### Activity
Omit every picture, and retype the lines that run from the beginning of the data below through the line containing "Task: Select link 1017250304", inclusive.

___ Supplied material ___

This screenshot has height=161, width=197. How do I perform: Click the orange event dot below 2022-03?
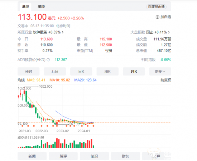(42, 126)
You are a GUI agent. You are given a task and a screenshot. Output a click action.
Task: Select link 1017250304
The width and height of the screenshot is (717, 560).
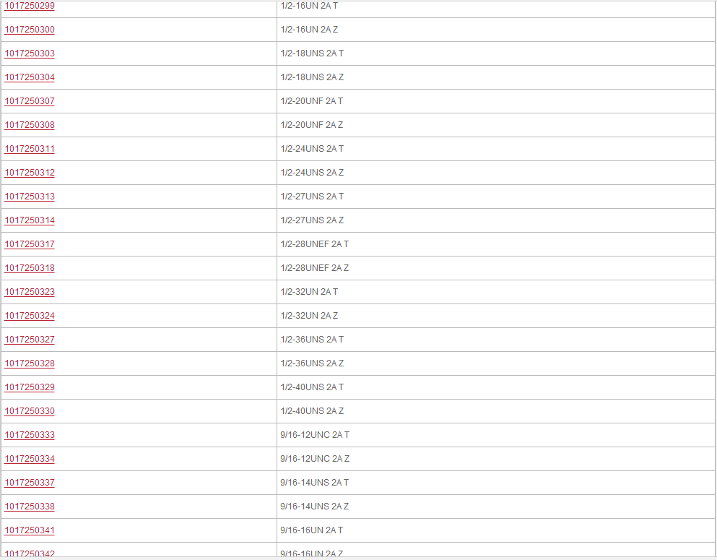click(30, 77)
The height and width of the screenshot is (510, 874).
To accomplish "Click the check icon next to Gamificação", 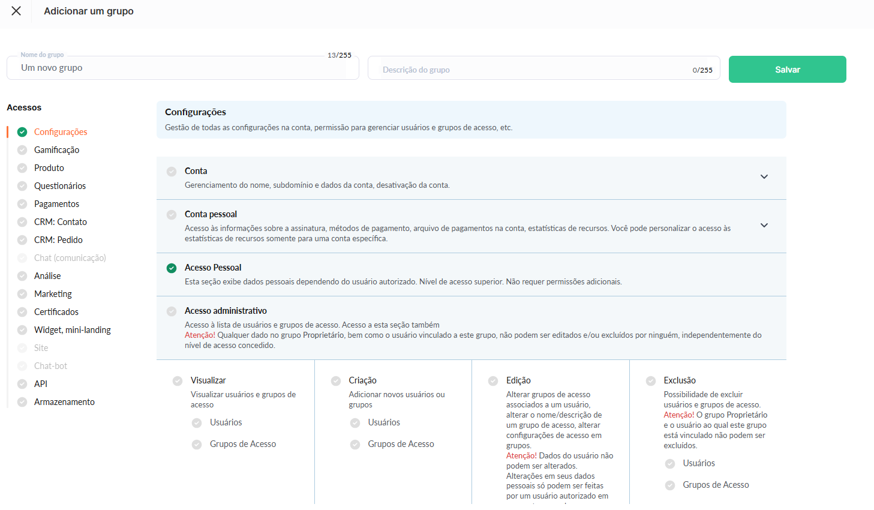I will pyautogui.click(x=22, y=150).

___

### Written answer
This screenshot has height=161, width=197. How do I perform: Click the orange event dot below 2022-03?
(42, 126)
You are a GUI agent. You are given a task and a screenshot. Output a click action.
Task: Select link 1017250304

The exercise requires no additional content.